Force Field Factions
|Force Field Factions|
|Roger Burton West|
|An abstract strategy game loosely inspired by Homeworlds and RAMBots|
|Trios per color:||5|
|Number of colors:||10, or six Treehouse sets|
|Monochr. stashes:||10, or six Treehouse sets|
|- - - - - - Other equipment - - - - - -|
|Setup time:||1 minute|
|Status: complete? (v1.0), Year released: 2987|
- Six Treehouse sets, three Xeno and three Rainbow. Or ten normal stashes.
One player takes the black pieces; the other takes white. They are set up on opposite sides of the chessboard, much as for a conventional chess game but with only one row of pieces, with sizes 3, 2, 1, 2, 1, 2, 1, 3. (The other opaque pieces are not used.)

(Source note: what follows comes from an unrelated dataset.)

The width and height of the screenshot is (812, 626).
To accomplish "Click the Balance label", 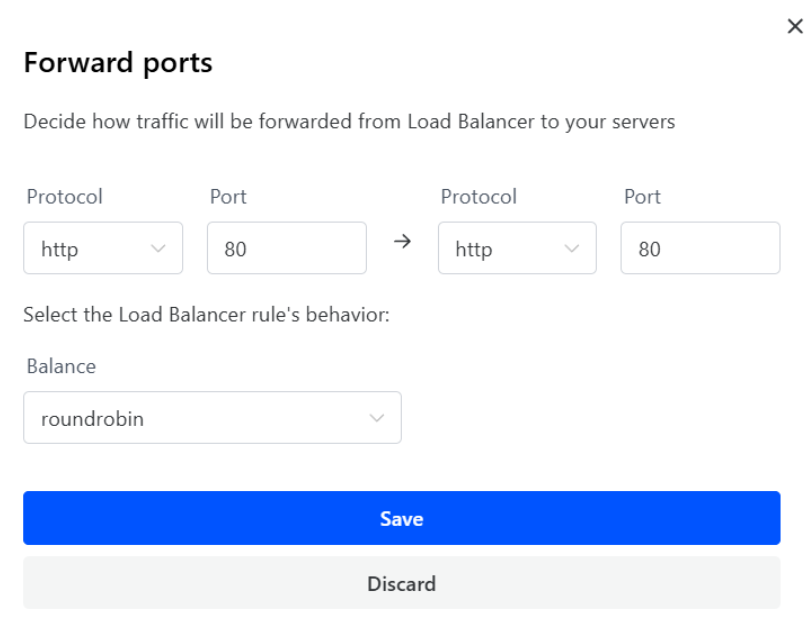I will point(62,366).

The transparent pieces are put into a pool for use by either player.
Black starts and turns alternate thereafter. During a turn, the player selects one of his pieces and may do any or all of the following, in this order:
- Remove a force field from it;
- Move it (including any attacks);
- Add a force field to it.
Each piece has a number of movement points equal to the number of pips it carries. One movement point may be used to:
- Point the piece in any of the nine directions: rectilinear, diagonal, or upright;
- Move the piece one square in the direction in which it is pointing;
- Attack another piece (see below).
A piece may attack another if it could move into the defending piece's square were the defending piece not there.
A piece normally has an attack value of 1 and a defence value of 1. An upright piece has a defence value of 2. Both attack and defence values may be modified by force fields. If the attack value of the attacker is greater than or equal to the defence value of the defender, the defending piece is removed from the board and the attacking piece occupies its square; it may face in any direction, at the attacking player's option. (Exceptions to this are described below.)
A piece may be used to attack more than once during its move, as long as it has the movement points to do so.
Calculating attack and defence values before committing movement points to an attack is highly recommended.
The translucent pieces represent force fields which can be generated by some of the opaque pieces. A 3-pip piece cannot generate force fields at all; a 2-pip piece can generate one force field at a time; a 1-pip piece can generate two simultaneously. These are represented by adding the appropriate colours to the opaque piece, in a nest formation. 3-pip and 2-pip force fields are identical in effect; only the colour matters.
A 1-pip piece may not carry a 3-pip force field unless it also carries a 2-pip force field. It may carry two force fields of the same colour.
Force field powers
- Red: add one to attack value
- Green: a successful attack will push the enemy piece one square in the direction of the attack (and any other pieces in line, until an empty square is reached or a piece is pushed off the edge of the board)
- Blue: add one to defence value
- Yellow: double available movement points
- Cyan: tbd
- Purple: a successful attack converts the enemy piece to a friendly piece of the same size (with no force fields). This only applies if a friendly piece of that size has already been taken (i.e. you can't use this to get more pieces than you started with). The attacker remains in its original square, with any facing; the newly-converted piece may take any facing.
- Orange: an attack that fails by one point removes the enemy's force fields, but still cannot capture the piece. The attacker remains in its original square, with any facing.
- Clear: piece is "out of phase"; other pieces may move through its square (and even end their turns there) and cannot attack it, but it cannot move or attack. If this force field is removed when another piece is in its square, or if another piece goes out-of-phase while in its square, both are destroyed.
When one player has no pieces of a single size left, the other player has won.